Source passage:
-------------------------

Closed stagnation closed 1 year ago
I expect buck2 build //... to pick up changes. But restarting the server works fine: buck2 kill; buck2 build //....
Yeah, that's expected. I think it could be better documented but while your expectation is understandable, I don't think that's something we can realistically support at this time.
Now I have a very minimal config that is used, but does not work for CorruptMessage error-reasons.
I think the port might be http://localhost:8980
, try that? (I don't quite recall why though, but it seems to be what i've got in a local config I used for testing with build barn)
I would like the error messages to echo the grpc-address (at least with a high verbosity)
Sure, that seems rather easy to do.
Thanks, I'm happy for the sanity check. That port would be the regular frontend, and not my proxy, sounds good.
~/tas/buc/exa/rem/engflow $ git diff
diff --git a/examples/remote_execution/engflow/.buckconfig b/examples/remote_execution/engflow/.buckconfig
index d8d0063e03..a7950f11c6 100644
--- a/examples/remote_execution/engflow/.buckconfig
+++ b/examples/remote_execution/engflow/.buckconfig
@@ -8,9 +8,9 @@ digest_algorithms = SHA256
[buck2_re_client]
# Adjust as needed
-action_cache_address = grpc://127.0.0.1:8991
-engine_address = grpc://127.0.0.1:8991
-cas_address = grpc://127.0.0.1:8991
+action_cache_address = http://localhost:8980
+engine_address = http://localhost:8980
+cas_address = http://localhost:8980
[build]
execution_platforms = root//platforms:platforms
~/tas/buc/exa/rem/engflow $ grpcurl -plaintext 127.0.0.1:8980 list
build.bazel.remote.execution.v2.ActionCache
build.bazel.remote.execution.v2.Capabilities
build.bazel.remote.execution.v2.ContentAddressableStorage
build.bazel.remote.execution.v2.Execution
google.bytestream.ByteStream
grpc.health.v1.Health
grpc.reflection.v1alpha.ServerReflection
But I get the same error.
WARN buck2_execute::re::client: Failed to connect to RE, retrying after sleeping 2 sec
onds: Error {
context: "RE: creating client",
source: Error {
context: "Error creating CAS client",
source: Error {
context: "Error connecting",
source: tonic::transport::Error(
Transport,
hyper::Error(
Connect,
Custom {
kind: InvalidData,
error: CorruptMessage,
},
),
),
},
},
}
I'll go and setup this up with the unmodified deployment to reduce the surface area.
It might help to run:
buck2 debug set-log-filter hyper=debug,tonic=debug
And then see if you get more debug info out of them?
(bear in mind this does not persist across restarts)
But I get the same error.
I'm guessing that's after having restarted the daemon, correct?
Yes :)
~/tas/buc/exa/rem/engflow buck2 kill; buck2 debug set-log-filter hyper=debug,tonic=debug; buck2 build //...

-------------------------

Information supplied:
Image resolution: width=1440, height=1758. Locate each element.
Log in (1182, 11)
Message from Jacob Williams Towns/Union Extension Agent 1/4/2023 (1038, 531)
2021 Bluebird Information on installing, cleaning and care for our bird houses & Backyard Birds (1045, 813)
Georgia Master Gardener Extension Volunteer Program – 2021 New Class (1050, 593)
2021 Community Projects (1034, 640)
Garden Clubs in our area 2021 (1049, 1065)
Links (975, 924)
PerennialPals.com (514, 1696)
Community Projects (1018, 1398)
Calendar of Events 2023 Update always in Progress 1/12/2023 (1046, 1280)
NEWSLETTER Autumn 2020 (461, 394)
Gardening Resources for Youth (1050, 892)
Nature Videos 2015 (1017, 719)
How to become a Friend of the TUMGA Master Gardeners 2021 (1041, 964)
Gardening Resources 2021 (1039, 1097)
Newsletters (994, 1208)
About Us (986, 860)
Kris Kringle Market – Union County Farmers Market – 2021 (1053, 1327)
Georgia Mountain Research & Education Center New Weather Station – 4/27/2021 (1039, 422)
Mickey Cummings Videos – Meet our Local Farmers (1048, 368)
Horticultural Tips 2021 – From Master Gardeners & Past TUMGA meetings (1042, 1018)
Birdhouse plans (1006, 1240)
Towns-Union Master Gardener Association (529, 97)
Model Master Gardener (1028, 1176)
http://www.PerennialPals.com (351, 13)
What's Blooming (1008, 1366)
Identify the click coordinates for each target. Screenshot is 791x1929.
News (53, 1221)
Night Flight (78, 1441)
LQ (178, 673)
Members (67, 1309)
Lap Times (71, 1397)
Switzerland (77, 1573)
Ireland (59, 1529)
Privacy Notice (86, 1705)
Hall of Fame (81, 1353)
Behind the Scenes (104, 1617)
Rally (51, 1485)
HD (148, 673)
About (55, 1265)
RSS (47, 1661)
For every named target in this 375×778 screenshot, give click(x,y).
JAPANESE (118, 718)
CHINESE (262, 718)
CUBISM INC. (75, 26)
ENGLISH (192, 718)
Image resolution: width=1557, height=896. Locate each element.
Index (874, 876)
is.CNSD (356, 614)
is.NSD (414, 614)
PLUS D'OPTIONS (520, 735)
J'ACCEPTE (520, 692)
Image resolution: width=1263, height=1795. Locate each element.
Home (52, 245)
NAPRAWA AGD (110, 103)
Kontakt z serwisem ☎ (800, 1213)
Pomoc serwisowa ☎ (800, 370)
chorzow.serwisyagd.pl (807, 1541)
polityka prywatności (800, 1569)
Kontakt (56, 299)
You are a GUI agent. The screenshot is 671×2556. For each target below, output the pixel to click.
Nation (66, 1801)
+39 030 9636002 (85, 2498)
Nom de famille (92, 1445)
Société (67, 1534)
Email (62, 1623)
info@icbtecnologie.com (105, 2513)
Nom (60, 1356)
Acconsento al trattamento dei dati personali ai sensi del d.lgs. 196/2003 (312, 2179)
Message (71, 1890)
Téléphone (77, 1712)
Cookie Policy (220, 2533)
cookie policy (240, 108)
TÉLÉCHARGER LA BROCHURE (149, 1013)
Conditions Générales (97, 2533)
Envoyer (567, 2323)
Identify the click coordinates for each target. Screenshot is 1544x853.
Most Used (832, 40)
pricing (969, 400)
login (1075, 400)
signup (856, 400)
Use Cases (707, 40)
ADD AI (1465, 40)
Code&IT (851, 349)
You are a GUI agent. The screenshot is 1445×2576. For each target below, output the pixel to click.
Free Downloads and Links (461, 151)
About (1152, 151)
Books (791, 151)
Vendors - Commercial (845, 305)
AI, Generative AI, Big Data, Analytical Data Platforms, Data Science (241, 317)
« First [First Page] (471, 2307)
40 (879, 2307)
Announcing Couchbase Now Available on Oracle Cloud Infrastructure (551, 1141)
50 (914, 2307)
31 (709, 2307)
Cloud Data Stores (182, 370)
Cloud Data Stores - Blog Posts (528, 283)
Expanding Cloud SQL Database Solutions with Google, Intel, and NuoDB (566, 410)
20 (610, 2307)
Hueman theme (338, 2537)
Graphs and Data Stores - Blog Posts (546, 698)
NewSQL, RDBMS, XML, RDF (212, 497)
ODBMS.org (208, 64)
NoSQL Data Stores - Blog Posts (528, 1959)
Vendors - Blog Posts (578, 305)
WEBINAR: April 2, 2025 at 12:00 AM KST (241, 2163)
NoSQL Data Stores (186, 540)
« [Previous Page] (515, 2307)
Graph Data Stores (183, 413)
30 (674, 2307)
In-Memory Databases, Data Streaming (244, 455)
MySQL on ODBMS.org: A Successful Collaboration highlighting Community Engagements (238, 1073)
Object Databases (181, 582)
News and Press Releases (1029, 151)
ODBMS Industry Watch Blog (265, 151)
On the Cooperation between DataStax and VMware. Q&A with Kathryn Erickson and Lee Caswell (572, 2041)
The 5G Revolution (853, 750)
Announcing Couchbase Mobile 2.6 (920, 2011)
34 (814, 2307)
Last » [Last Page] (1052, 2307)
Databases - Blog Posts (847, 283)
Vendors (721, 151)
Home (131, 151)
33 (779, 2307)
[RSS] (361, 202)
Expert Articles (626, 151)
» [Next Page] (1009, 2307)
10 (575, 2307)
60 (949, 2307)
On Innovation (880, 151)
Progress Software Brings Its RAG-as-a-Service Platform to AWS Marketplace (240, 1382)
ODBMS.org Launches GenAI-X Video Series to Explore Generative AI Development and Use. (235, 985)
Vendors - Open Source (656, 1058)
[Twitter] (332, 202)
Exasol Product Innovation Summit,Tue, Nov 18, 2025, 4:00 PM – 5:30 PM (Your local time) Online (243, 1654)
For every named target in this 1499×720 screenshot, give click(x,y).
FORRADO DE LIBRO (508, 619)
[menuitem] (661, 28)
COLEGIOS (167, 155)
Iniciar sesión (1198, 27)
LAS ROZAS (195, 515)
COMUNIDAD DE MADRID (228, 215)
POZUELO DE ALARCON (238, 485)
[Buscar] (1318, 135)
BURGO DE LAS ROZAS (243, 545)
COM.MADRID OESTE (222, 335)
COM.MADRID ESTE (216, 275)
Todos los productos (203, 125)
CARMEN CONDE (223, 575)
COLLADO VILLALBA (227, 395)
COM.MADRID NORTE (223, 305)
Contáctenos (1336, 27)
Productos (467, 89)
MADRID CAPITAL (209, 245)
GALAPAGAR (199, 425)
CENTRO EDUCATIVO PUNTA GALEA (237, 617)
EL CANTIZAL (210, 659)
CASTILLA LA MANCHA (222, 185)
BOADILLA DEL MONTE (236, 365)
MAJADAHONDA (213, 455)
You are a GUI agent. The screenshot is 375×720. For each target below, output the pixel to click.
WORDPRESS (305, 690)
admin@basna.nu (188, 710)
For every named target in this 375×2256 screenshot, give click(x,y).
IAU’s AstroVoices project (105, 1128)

-------------------------

Your task:
In the buck2 thread, what command is suggested for getting more debug information out of hyper and tonic? The listing was taken from a different source than the buck2 thread.

Correct response:
buck2 debug set-log-filter hyper=debug,tonic=debug